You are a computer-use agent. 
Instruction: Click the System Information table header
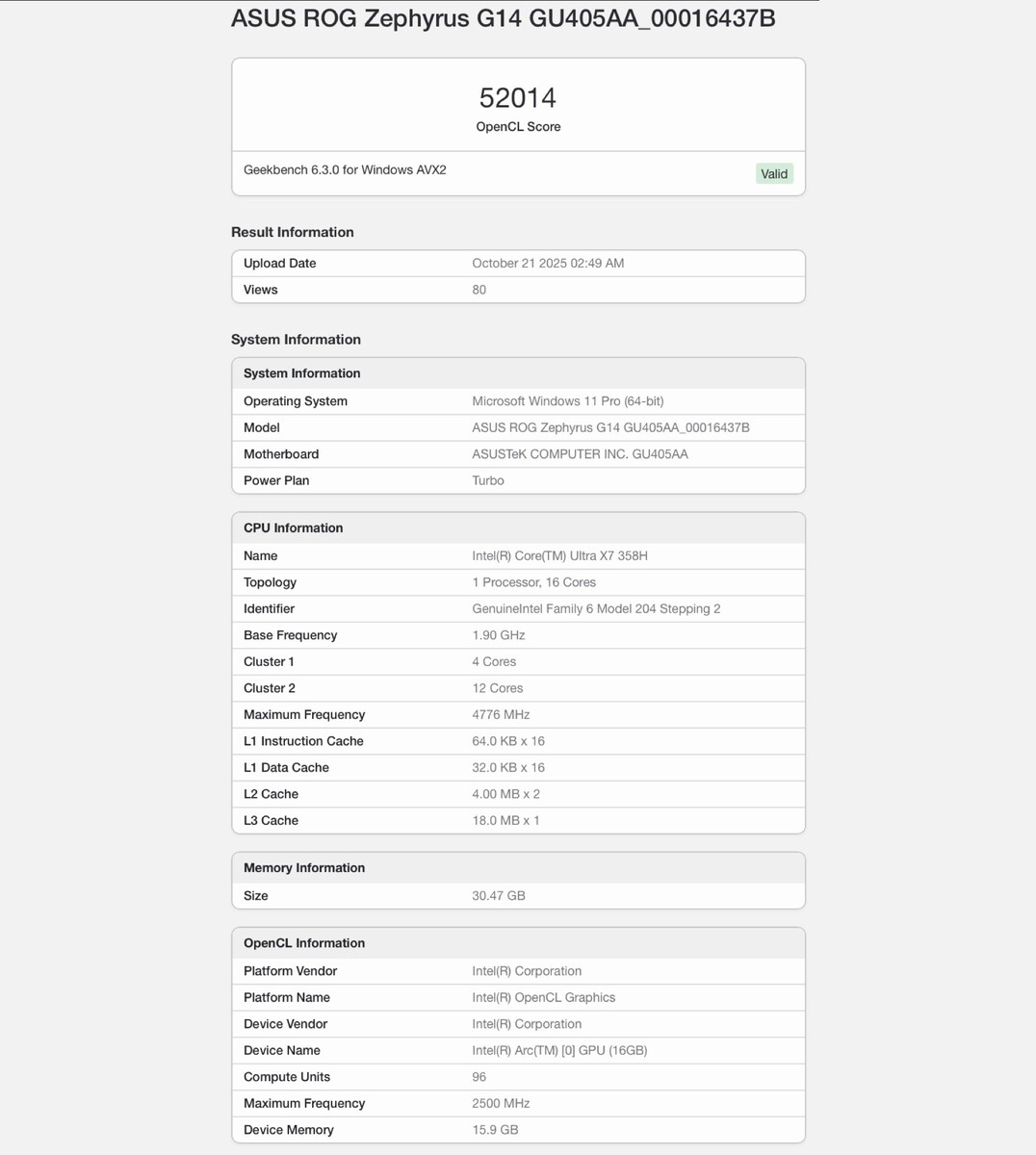[302, 373]
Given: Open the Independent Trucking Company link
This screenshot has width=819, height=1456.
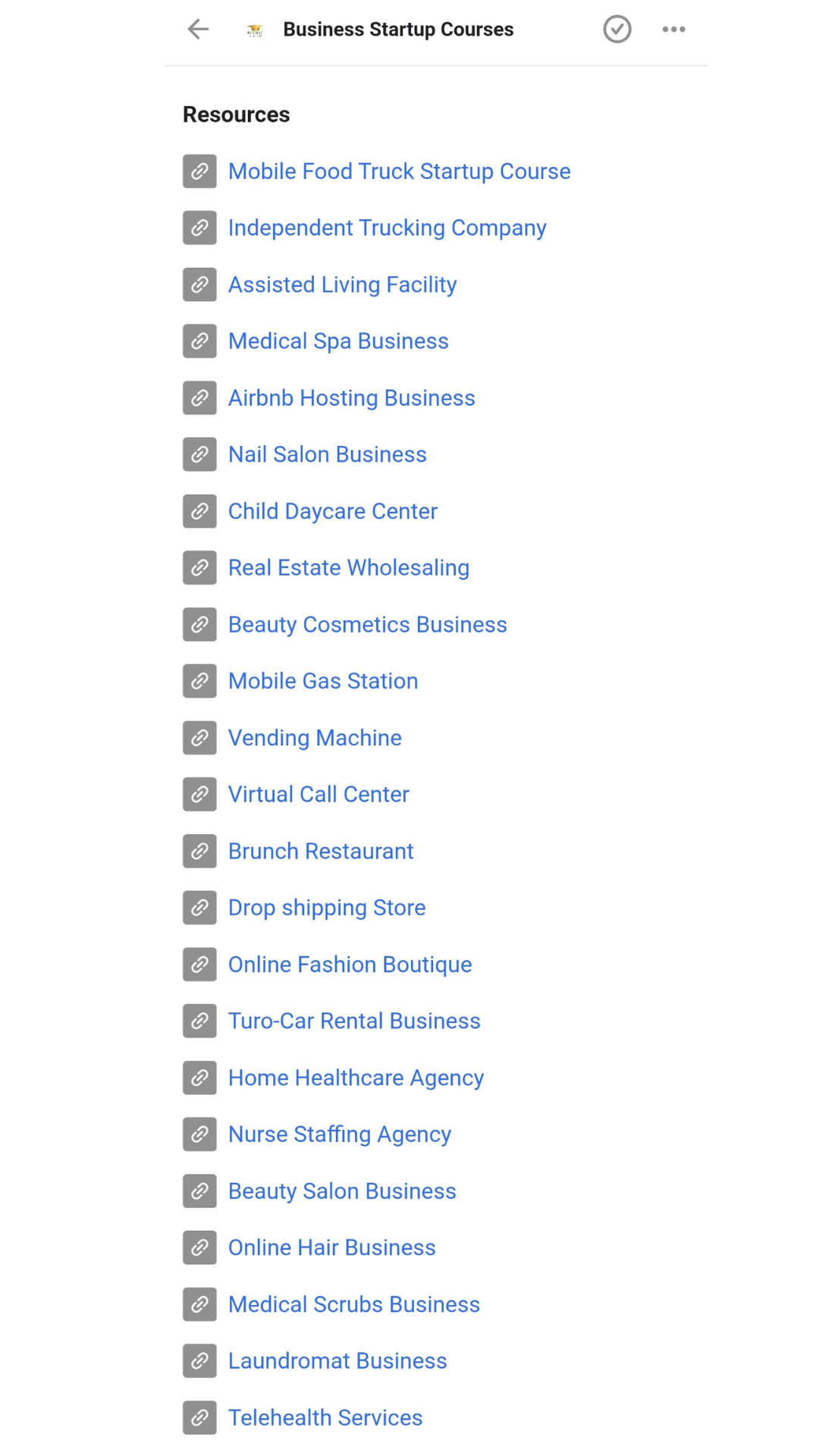Looking at the screenshot, I should coord(387,228).
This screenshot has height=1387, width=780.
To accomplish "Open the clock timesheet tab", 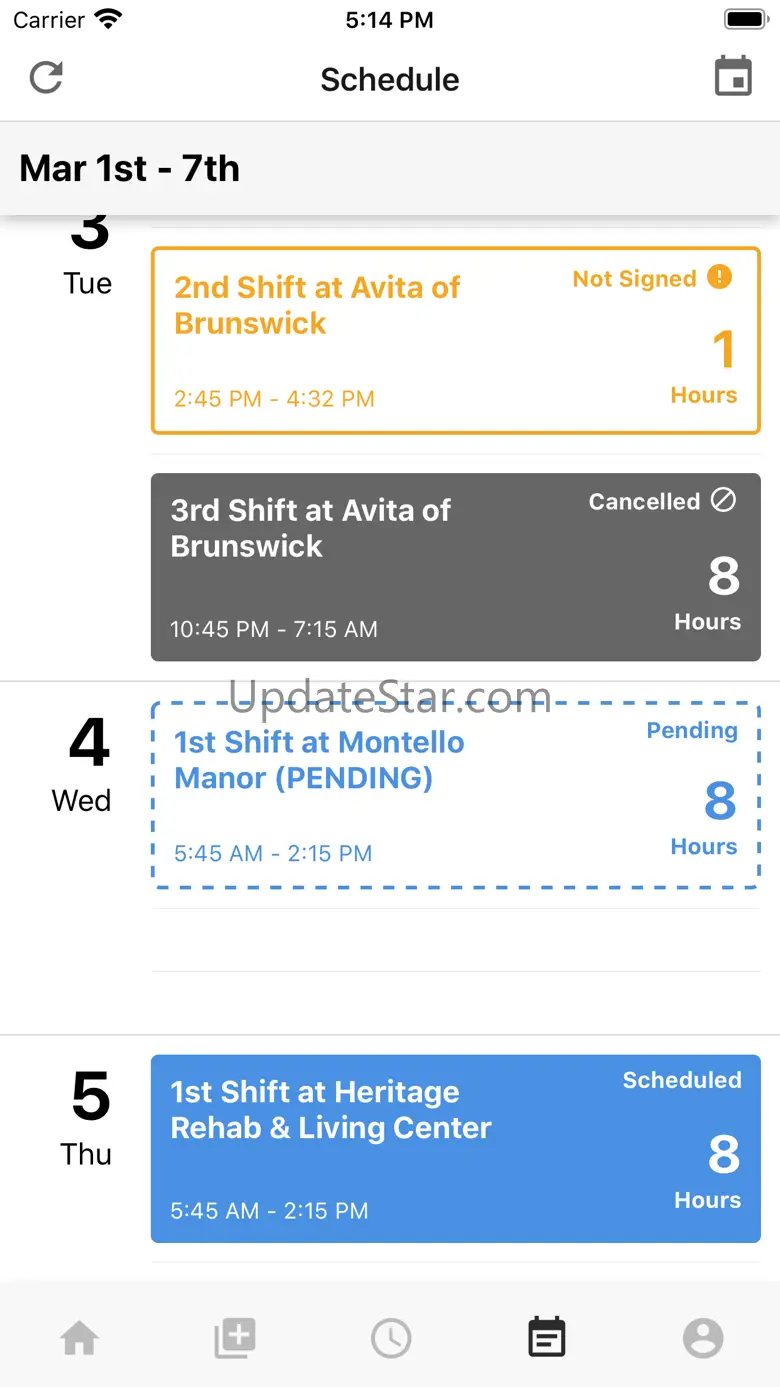I will click(x=391, y=1338).
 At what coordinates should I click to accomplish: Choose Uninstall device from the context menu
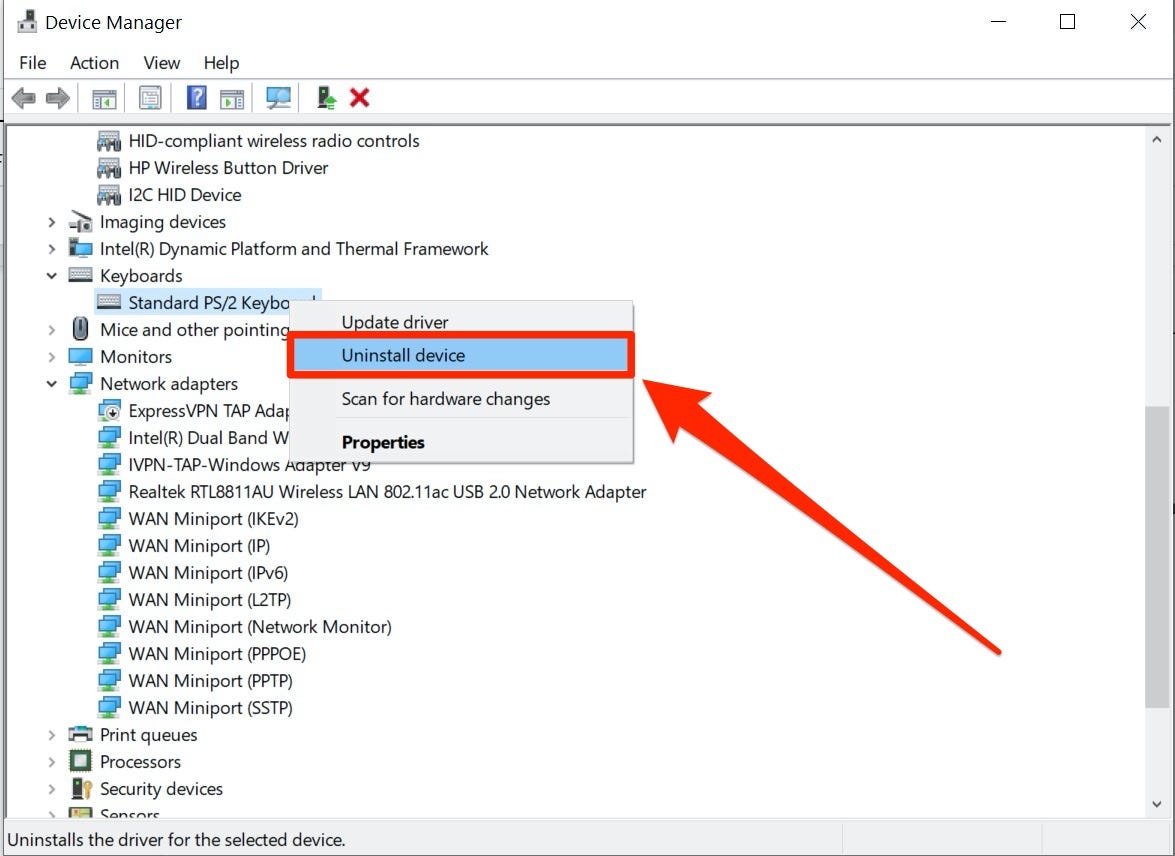[403, 355]
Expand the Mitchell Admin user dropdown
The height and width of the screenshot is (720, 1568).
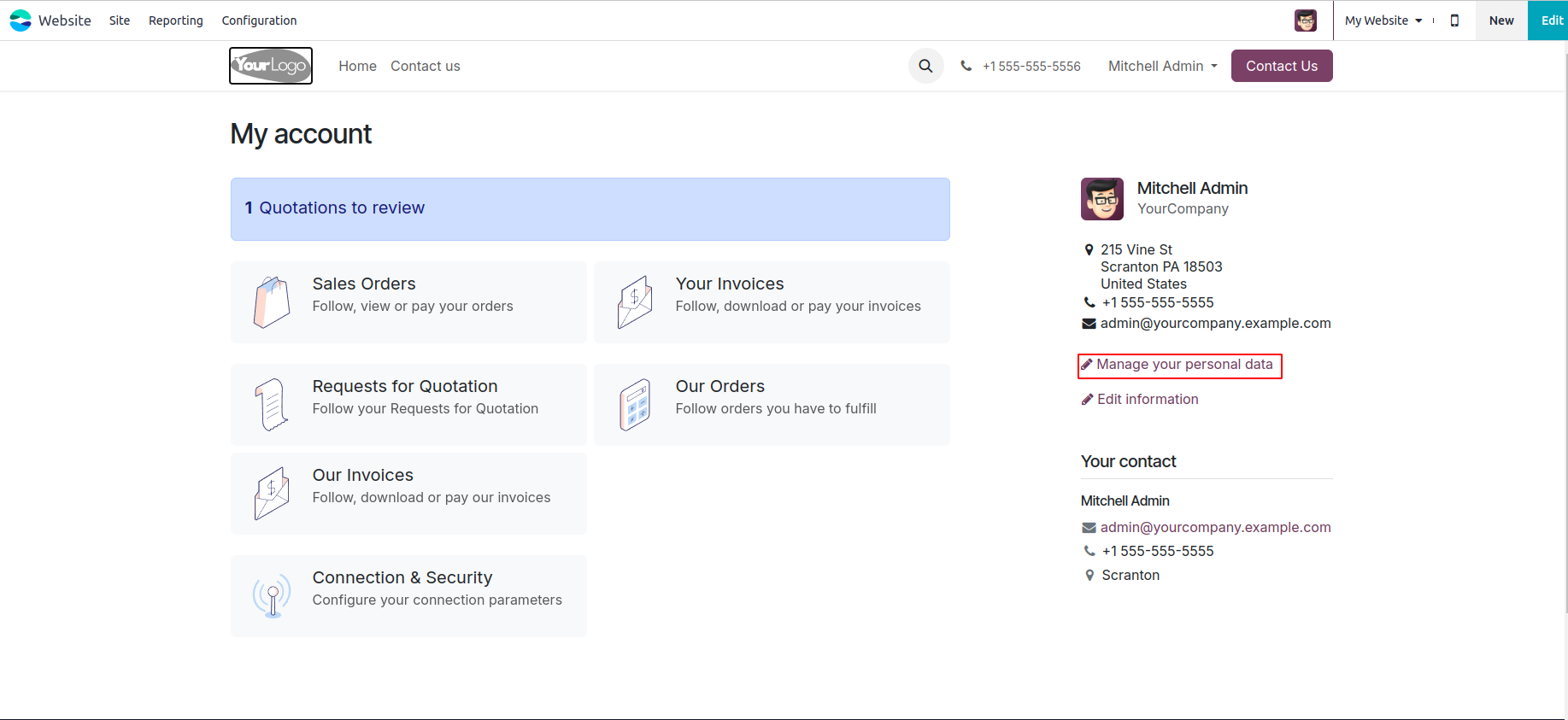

━━━━━━━━━━━━━━━━

- **WORK TASK**:
Each line from the one containing "At what coordinates" through the last line of the data should be written out exactly. Skip the pictures, and add no other lines.

- **WRITTEN REPLY**:
 At what coordinates should I click to accomplish: Choose Uninstall device from the context menu
[403, 355]
Expand the Mitchell Admin user dropdown
The height and width of the screenshot is (720, 1568).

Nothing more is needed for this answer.